# What to produce:
From the listing below, retype exactly the line holding "timestamp beside AwSnapz1", the line holding "Viewport: 924px width, 1316px height.", and the lines between them; skip everything else.

# Records for this task:

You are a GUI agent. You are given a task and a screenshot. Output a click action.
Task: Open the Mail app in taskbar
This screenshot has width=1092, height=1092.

--

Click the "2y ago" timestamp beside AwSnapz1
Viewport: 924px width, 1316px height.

--

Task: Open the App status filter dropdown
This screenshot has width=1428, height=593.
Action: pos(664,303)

# Problem solution:
Click the "2y ago" timestamp beside AwSnapz1
Viewport: 924px width, 1316px height.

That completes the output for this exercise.